- There would be a “transparent Coinbase fee” as per the exchange.
- The U.S. SEC earlier penalized Kraken for its staking program.
A month after U.S. authorities clamped down on similar offerings, Coinbase informed customers Monday that it is revising the terms and conditions of its staking service.
In an email to customers on Friday, the largest cryptocurrency exchange in the United States confirmed the continuation of staking and emphasized that clients will earn rewards through protocols and not Coinbase itself, addressing a major point of contention with U.S. regulators like the Securities and Exchange Commission (SEC).
Serves Merely as a Service Provider
It was announced today that there would be a “transparent Coinbase fee” and that Coinbase serves merely as a service provider linking the user to the validators, and the protocol.

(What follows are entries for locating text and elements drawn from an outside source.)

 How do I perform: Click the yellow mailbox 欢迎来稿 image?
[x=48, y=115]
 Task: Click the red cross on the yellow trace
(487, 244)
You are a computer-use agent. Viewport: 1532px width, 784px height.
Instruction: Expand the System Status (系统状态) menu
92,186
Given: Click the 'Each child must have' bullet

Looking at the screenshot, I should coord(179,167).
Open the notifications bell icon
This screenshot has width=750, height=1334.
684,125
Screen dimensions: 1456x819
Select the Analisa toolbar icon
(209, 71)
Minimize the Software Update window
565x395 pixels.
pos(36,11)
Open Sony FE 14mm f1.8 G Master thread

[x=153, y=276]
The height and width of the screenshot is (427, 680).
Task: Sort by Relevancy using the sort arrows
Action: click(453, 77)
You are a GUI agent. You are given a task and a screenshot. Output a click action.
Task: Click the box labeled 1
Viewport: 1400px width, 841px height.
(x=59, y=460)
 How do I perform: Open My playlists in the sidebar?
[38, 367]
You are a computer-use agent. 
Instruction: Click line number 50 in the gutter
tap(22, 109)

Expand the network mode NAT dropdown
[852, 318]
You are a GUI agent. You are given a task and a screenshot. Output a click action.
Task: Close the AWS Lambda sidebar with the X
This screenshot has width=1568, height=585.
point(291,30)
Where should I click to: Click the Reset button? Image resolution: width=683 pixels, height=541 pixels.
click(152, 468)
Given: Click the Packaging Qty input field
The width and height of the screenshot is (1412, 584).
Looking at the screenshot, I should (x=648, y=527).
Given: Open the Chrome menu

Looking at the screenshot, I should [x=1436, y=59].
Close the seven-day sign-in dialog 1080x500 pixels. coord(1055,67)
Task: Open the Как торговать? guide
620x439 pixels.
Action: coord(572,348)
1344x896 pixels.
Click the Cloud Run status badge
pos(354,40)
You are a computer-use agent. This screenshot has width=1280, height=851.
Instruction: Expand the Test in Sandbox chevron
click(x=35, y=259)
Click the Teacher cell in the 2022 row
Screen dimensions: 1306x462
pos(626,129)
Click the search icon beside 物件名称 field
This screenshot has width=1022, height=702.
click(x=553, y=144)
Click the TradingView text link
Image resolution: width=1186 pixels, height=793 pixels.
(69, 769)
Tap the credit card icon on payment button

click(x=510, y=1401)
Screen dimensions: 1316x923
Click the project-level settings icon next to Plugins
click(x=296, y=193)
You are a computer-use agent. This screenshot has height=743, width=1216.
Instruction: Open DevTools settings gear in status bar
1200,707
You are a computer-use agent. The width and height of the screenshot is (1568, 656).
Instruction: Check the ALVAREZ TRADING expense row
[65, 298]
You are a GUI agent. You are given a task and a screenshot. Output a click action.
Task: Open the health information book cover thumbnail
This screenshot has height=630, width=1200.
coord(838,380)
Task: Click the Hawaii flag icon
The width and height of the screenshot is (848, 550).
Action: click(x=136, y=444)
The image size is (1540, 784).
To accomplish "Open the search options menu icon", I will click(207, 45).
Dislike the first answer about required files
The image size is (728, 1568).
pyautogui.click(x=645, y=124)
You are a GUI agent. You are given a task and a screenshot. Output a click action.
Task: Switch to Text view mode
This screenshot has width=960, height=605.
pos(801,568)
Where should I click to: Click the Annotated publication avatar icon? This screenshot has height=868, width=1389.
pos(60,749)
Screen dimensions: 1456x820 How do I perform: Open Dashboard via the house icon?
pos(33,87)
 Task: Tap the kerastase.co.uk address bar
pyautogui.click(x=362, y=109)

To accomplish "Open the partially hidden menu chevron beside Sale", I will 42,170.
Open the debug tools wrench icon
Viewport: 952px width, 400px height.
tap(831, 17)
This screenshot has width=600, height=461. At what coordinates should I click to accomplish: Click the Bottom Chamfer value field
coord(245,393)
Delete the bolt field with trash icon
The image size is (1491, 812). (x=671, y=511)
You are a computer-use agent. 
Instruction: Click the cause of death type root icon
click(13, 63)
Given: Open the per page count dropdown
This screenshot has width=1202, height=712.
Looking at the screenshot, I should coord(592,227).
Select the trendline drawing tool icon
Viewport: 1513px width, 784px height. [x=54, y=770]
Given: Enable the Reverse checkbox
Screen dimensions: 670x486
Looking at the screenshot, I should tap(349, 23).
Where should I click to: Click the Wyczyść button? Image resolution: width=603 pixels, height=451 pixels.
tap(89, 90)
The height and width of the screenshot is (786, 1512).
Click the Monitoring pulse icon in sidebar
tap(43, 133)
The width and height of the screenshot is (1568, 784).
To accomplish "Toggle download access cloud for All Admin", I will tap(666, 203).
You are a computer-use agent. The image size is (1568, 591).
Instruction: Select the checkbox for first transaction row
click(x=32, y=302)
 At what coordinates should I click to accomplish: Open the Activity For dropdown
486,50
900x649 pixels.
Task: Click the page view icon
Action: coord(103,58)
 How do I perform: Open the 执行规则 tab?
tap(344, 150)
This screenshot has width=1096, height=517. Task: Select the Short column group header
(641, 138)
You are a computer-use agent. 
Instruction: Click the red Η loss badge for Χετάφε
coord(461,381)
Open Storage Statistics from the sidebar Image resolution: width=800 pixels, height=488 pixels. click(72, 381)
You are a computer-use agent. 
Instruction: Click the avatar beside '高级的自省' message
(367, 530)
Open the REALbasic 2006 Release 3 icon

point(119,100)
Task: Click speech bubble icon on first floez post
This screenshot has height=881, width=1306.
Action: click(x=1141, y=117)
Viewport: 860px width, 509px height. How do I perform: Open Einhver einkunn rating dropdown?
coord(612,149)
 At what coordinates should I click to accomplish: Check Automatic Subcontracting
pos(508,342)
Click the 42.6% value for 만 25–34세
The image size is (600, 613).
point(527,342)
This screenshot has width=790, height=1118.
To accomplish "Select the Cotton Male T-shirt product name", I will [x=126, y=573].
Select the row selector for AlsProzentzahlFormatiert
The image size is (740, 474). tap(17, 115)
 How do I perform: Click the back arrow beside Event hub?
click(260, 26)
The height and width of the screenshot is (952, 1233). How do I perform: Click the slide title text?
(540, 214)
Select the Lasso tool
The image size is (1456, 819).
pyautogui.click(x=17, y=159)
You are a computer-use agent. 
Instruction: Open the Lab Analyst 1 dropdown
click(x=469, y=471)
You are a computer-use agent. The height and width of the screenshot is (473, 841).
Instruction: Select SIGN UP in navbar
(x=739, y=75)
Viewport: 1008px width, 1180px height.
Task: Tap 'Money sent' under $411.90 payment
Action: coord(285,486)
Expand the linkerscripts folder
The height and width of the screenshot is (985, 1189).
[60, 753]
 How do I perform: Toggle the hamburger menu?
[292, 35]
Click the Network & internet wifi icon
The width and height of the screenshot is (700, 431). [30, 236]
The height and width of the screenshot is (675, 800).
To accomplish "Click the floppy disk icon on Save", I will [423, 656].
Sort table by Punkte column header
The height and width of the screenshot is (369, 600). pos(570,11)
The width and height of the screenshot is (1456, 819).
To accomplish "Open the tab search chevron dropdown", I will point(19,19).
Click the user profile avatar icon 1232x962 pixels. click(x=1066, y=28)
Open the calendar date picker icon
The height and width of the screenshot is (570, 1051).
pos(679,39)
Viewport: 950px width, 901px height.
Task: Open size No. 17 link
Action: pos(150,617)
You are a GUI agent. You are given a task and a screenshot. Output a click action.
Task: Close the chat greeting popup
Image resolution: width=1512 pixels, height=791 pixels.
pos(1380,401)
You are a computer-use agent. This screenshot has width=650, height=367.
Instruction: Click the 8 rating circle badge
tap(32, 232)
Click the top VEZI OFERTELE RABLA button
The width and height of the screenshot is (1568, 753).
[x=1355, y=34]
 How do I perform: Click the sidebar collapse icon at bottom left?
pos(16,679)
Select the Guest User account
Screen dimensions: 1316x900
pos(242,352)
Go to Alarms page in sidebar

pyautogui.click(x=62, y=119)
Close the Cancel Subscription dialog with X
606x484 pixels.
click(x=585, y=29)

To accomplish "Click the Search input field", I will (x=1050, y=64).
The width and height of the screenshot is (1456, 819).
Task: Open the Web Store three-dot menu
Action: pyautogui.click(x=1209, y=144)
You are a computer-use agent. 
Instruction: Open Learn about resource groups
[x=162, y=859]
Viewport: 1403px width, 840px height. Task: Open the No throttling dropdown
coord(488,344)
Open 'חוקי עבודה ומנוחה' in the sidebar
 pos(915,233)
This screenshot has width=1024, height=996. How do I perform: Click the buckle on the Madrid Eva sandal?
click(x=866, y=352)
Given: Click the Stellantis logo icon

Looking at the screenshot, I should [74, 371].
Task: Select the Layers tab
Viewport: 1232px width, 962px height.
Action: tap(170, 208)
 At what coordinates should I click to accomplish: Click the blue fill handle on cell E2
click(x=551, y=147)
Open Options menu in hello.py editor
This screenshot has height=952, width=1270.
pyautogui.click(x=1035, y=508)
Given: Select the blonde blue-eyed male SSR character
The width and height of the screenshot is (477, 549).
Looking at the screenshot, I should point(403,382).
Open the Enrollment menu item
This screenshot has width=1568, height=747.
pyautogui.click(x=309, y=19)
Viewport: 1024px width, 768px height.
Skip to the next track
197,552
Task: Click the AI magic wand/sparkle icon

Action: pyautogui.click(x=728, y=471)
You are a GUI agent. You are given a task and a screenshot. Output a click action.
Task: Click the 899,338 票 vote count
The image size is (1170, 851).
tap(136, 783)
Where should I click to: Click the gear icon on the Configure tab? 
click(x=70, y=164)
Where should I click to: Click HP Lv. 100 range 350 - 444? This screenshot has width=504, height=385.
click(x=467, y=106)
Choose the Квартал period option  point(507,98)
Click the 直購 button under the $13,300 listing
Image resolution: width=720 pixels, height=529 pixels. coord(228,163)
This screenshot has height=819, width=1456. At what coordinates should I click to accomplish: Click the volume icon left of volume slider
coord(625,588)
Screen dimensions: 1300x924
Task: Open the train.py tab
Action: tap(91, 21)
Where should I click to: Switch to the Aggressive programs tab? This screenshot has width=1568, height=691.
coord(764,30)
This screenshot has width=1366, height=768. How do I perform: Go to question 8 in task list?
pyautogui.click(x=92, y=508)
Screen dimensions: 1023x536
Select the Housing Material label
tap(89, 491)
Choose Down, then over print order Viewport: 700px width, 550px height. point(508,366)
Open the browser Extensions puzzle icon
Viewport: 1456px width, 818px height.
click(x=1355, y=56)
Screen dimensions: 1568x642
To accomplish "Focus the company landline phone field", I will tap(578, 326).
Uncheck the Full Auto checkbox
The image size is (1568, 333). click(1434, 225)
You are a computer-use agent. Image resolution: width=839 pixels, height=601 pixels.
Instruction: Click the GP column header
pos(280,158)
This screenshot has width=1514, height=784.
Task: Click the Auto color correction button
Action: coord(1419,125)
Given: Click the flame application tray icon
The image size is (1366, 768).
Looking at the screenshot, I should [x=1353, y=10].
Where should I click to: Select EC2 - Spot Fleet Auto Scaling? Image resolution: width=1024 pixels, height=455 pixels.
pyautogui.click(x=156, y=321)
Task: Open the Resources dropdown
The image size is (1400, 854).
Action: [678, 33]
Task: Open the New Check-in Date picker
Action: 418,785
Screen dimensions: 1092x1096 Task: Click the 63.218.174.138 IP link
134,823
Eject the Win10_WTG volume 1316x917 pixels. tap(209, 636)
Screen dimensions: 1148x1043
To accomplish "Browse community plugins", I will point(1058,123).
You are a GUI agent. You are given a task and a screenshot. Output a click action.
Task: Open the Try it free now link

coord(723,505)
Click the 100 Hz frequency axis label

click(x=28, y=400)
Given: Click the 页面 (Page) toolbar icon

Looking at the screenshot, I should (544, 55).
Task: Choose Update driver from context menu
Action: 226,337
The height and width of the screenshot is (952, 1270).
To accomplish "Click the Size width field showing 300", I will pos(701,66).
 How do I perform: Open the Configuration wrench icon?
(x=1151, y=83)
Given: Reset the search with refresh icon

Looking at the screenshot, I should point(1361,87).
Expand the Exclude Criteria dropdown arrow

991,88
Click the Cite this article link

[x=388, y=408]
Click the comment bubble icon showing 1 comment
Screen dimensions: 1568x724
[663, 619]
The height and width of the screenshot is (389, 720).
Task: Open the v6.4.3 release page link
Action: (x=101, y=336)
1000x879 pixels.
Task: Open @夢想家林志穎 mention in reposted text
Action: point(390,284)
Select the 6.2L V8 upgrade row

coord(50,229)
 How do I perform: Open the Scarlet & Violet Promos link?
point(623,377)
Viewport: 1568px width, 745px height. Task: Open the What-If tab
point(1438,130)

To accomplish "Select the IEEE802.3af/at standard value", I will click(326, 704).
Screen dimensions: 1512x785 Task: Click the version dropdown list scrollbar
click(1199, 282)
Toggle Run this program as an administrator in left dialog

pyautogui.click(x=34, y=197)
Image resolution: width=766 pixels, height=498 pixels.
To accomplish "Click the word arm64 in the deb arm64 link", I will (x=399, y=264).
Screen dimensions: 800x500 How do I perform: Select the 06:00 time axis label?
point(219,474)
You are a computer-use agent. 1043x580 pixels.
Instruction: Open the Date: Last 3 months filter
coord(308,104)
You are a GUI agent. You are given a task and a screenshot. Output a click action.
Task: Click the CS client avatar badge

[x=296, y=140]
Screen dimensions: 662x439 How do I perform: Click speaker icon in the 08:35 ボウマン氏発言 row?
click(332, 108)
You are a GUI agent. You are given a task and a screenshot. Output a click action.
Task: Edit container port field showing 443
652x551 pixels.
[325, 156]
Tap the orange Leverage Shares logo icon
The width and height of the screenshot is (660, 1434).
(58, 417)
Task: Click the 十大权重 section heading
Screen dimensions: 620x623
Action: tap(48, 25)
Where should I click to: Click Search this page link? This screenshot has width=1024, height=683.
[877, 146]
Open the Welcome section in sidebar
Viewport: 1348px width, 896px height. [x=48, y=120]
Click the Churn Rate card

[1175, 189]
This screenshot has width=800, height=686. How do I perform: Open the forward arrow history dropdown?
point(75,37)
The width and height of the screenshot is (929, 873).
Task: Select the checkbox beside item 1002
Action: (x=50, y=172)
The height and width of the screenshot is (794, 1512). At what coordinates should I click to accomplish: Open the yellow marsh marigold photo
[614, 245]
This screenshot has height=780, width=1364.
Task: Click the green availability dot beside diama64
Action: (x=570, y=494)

Currently, Solana (SOL), Cosmos (ATOM), Cardano (ADA), and Tezos (XTZ) are the assets that need to be unstaked on Coinbase. Users who hold Solana on Coinbase, for example, are eligible to get staking rewards automatically and without opting into the program. Yet, that’s beginning to change.
It may take a “few hours or a few weeks” for an asset that has been staked on Coinbase to become unstaked, at which point it may be transferred or sold. That took longer than expected owing to strict protocol requirements and Coinbase’s processing time, so the company informed its clients via email.
The U.S. Securities and Exchange Commission penalized Kraken, another major American digital asset exchange, $30 million last month for the alleged violation of securities laws involving Kraken’s staking program, prompting Coinbase to alter its terms of service. The exchange was also told to stop providing staking to clients in the United States.